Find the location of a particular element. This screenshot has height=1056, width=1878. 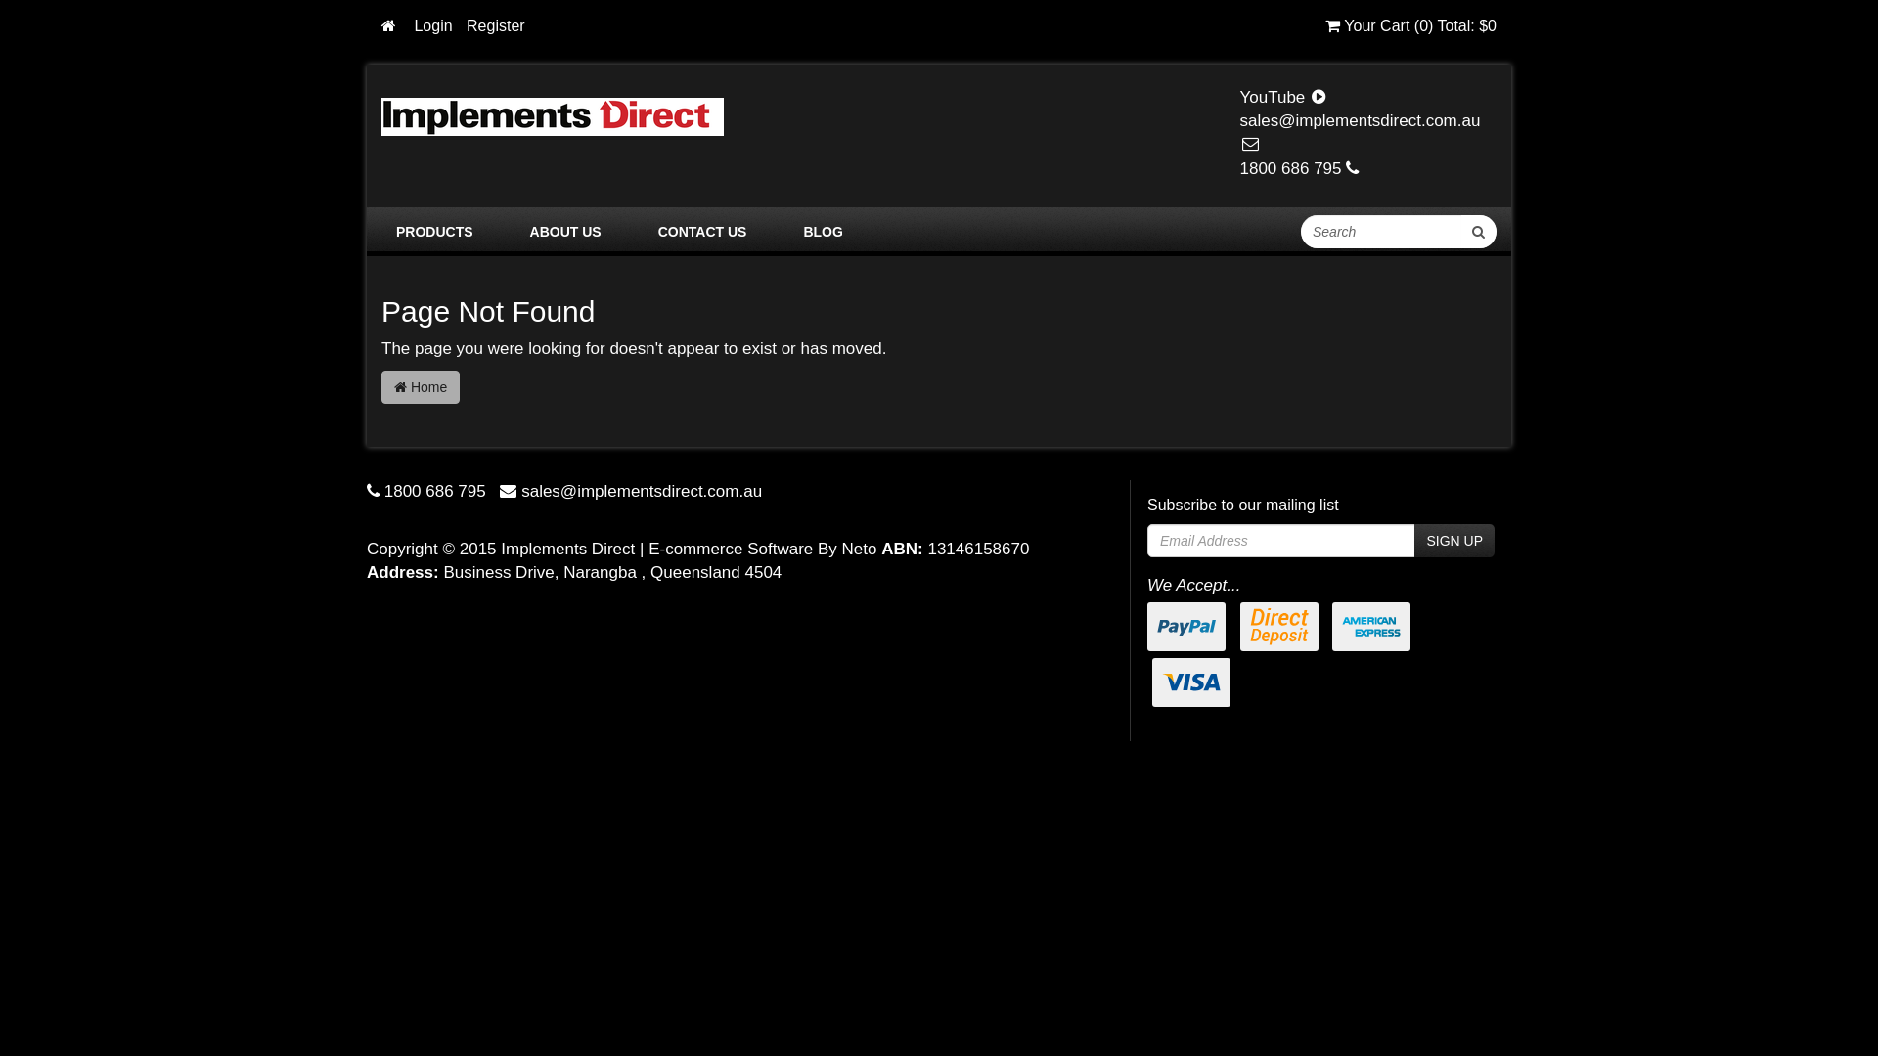

'ABOUT US' is located at coordinates (516, 230).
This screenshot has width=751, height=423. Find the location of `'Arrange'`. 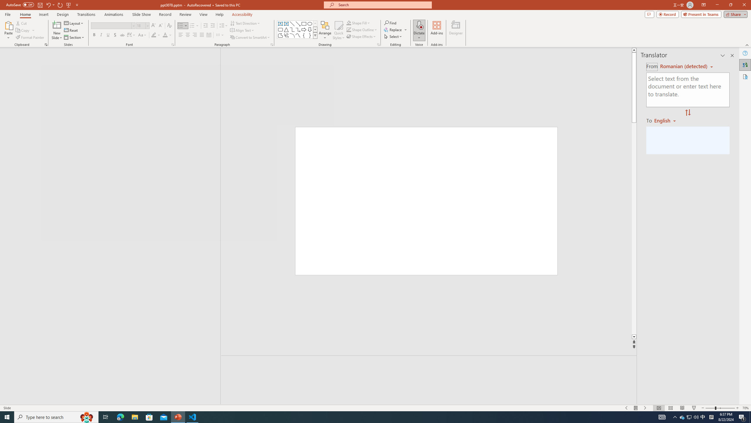

'Arrange' is located at coordinates (325, 30).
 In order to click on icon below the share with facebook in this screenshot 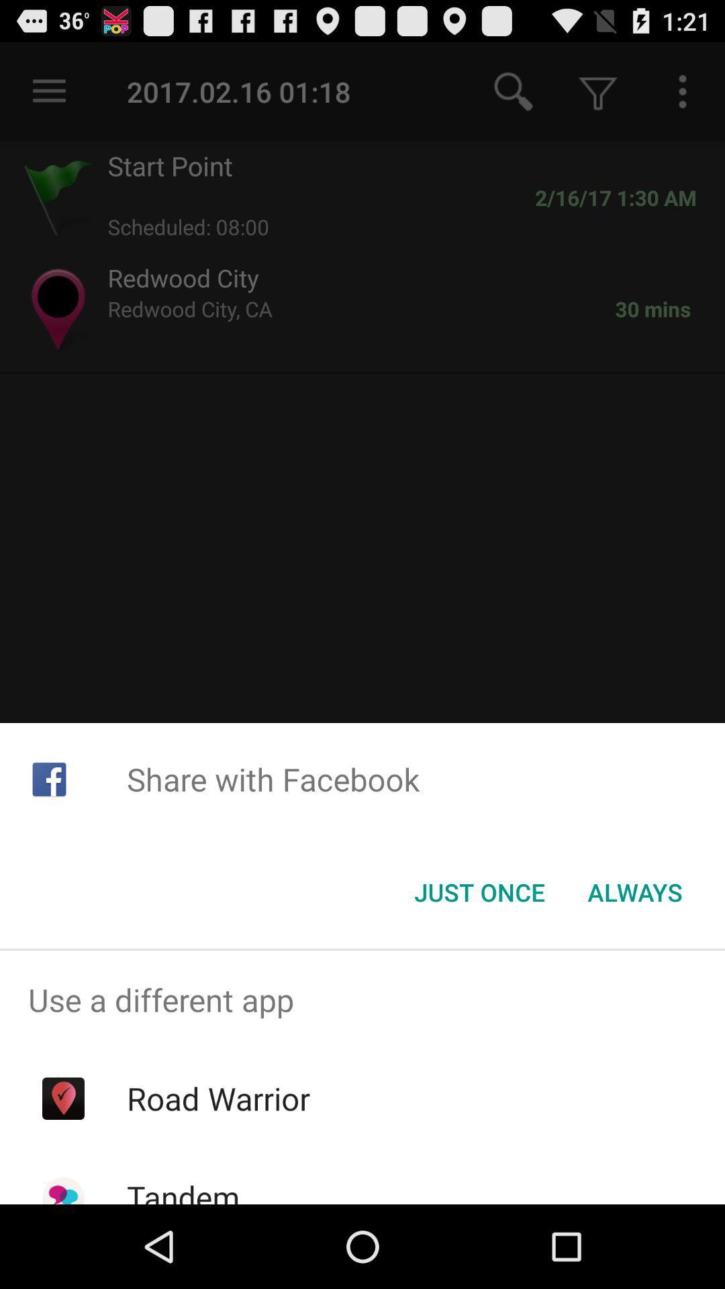, I will do `click(479, 892)`.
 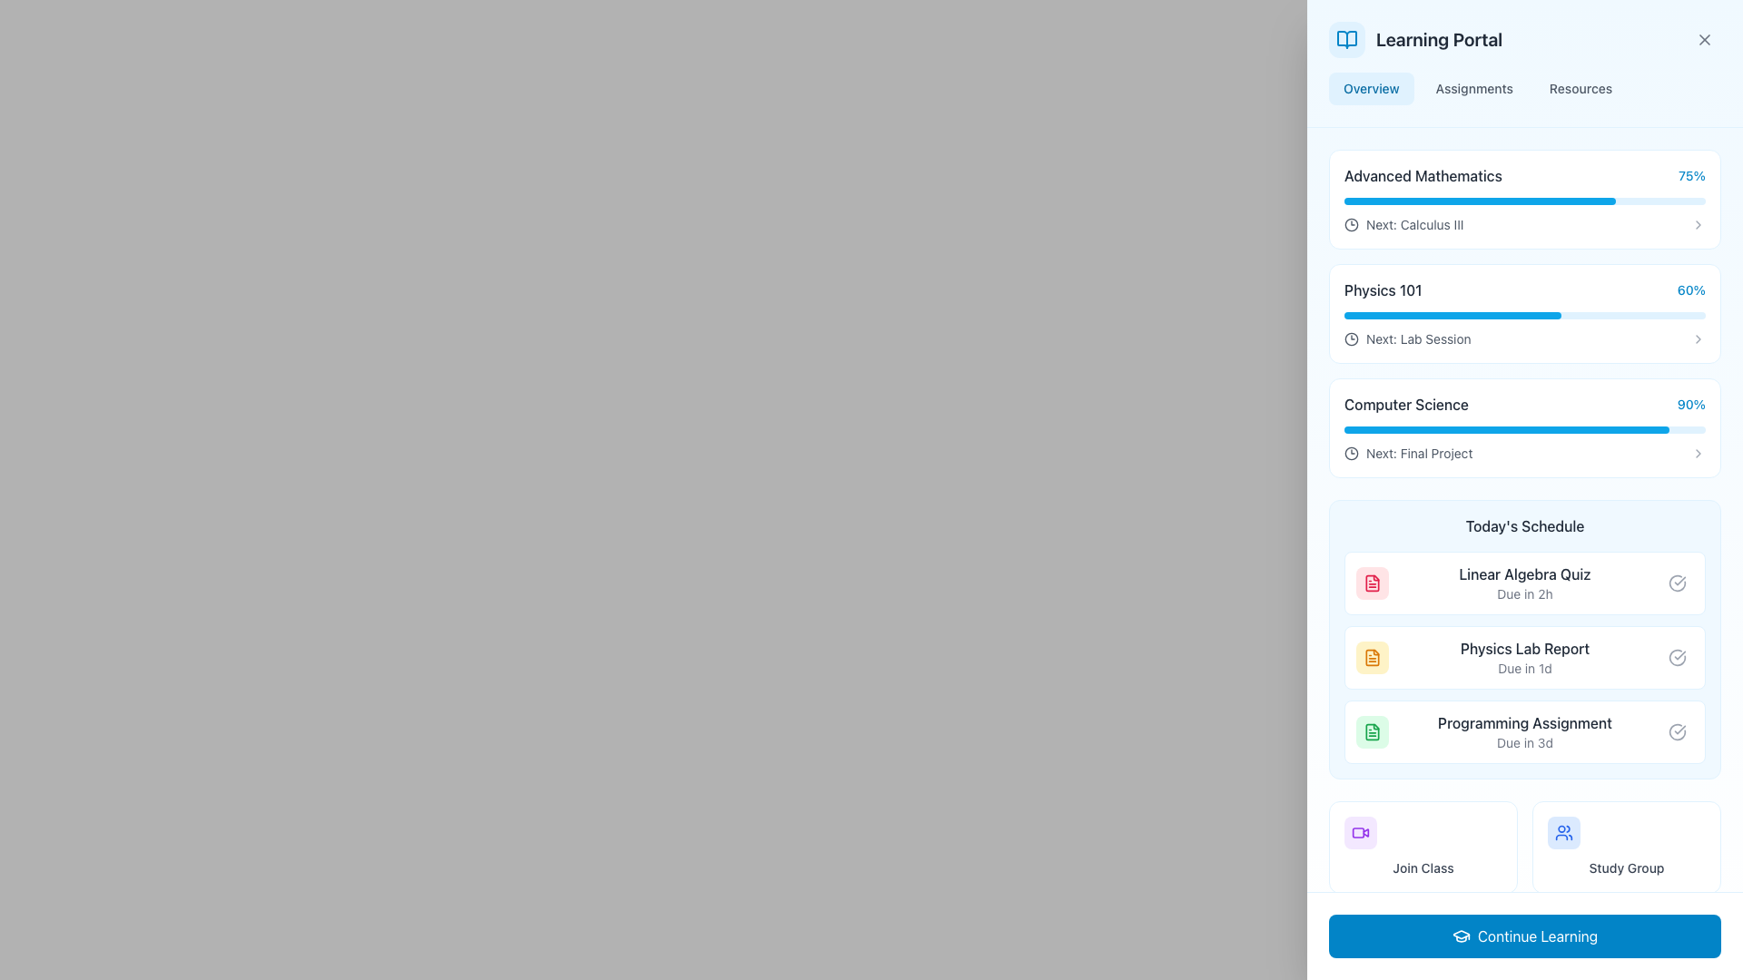 I want to click on the Text Label titled 'Physics 101', which serves as a title for the course and is located in the second section of a vertical list on the right-hand side of the interface, so click(x=1382, y=290).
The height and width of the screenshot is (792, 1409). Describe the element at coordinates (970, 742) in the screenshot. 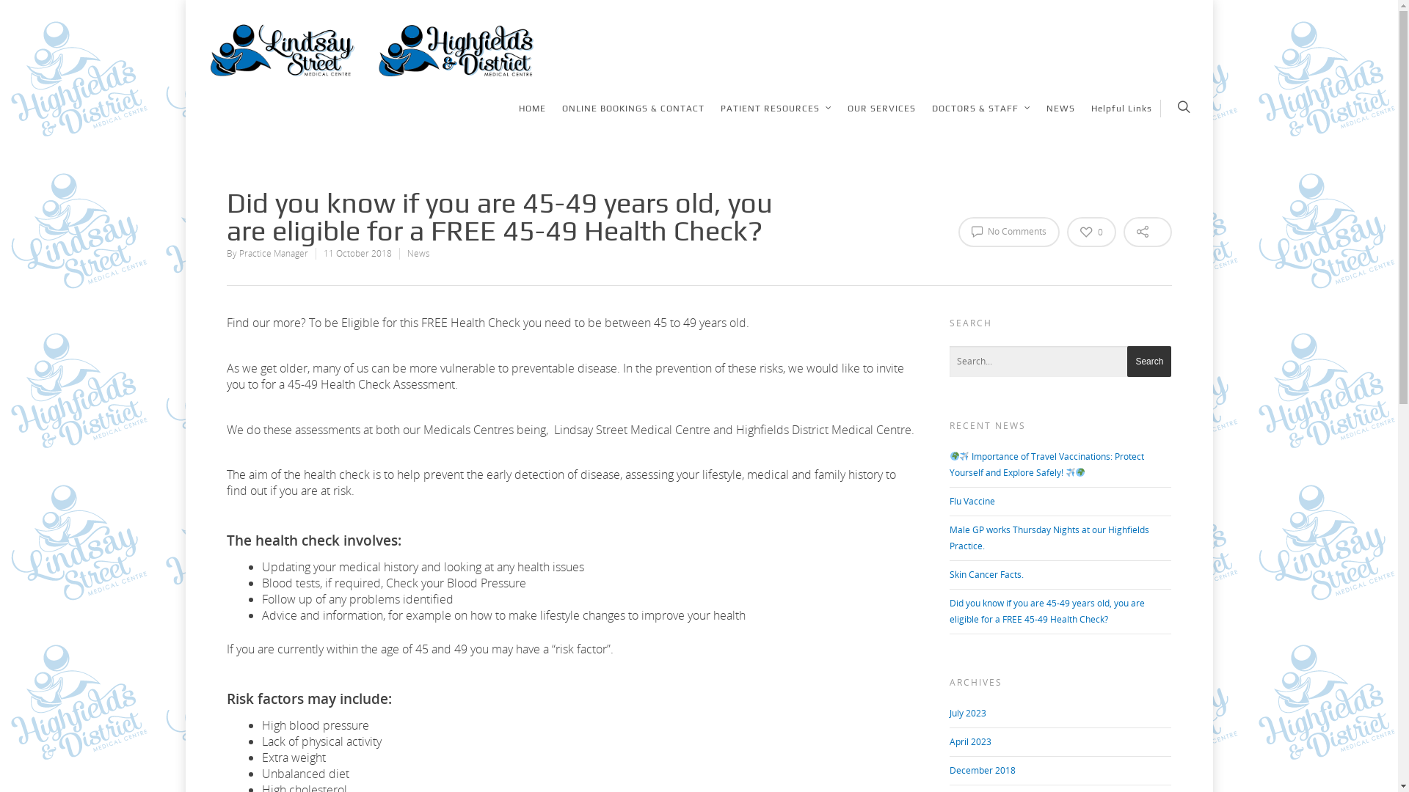

I see `'April 2023'` at that location.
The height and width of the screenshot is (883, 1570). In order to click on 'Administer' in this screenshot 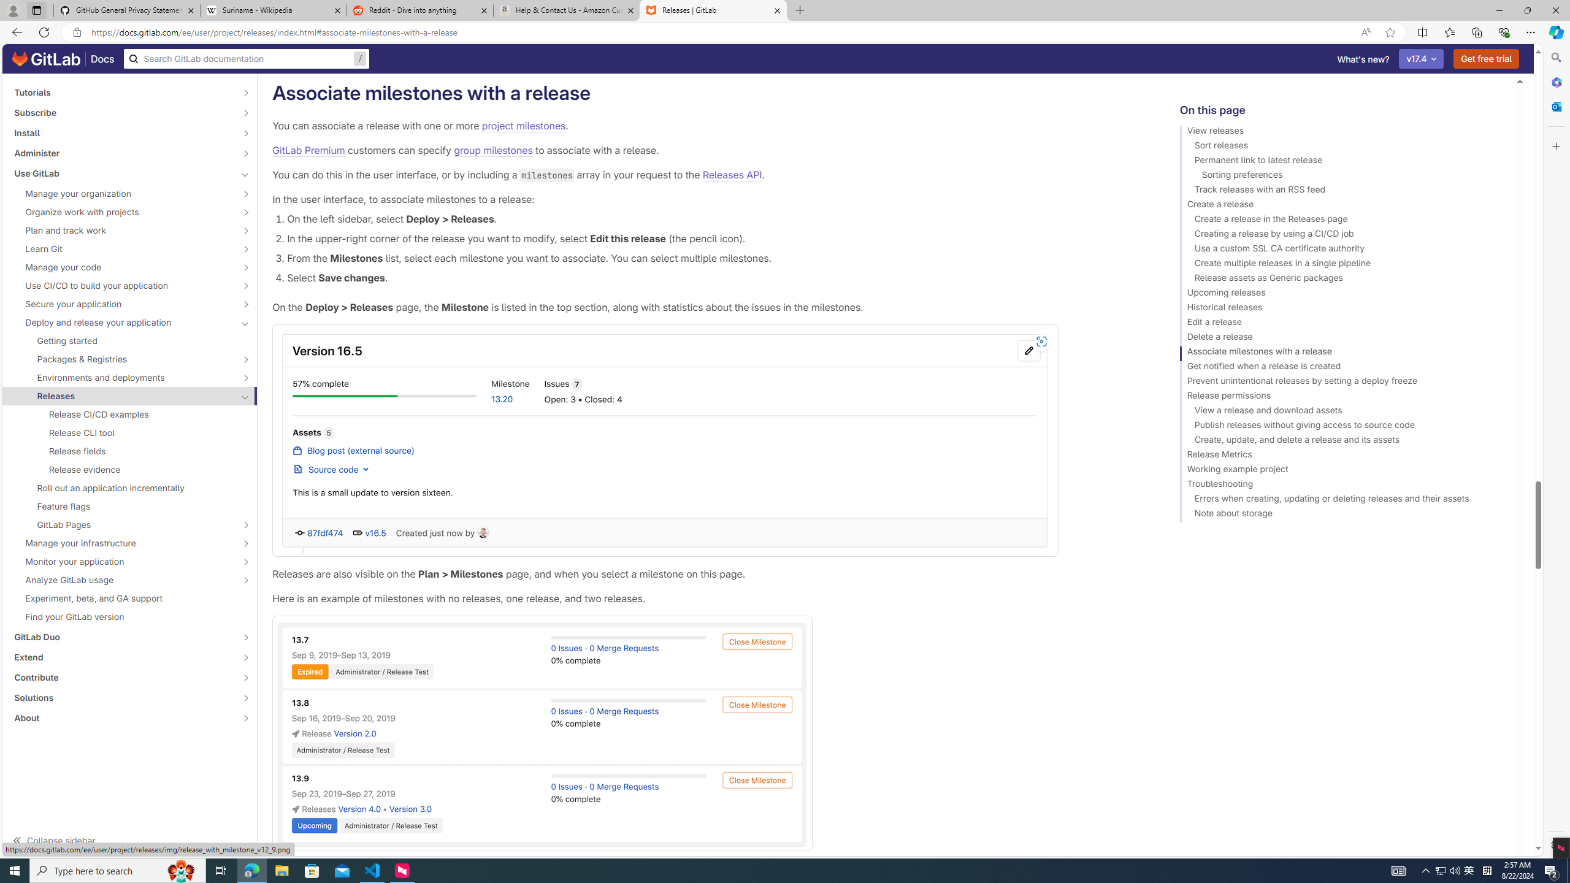, I will do `click(122, 152)`.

- _WHAT IS NEEDED_
Starting at the beginning of the records and ending with the line that contains "coordinates (325, 30).", copy every line word for word, including that last line. Leave the pictures out of your copy.

- _THE RESPONSE_
Find the location of a particular element. This screenshot has height=1056, width=1878. 

'ABOUT US' is located at coordinates (516, 230).
This screenshot has width=751, height=423. Find the location of `'Arrange'`. 

'Arrange' is located at coordinates (325, 30).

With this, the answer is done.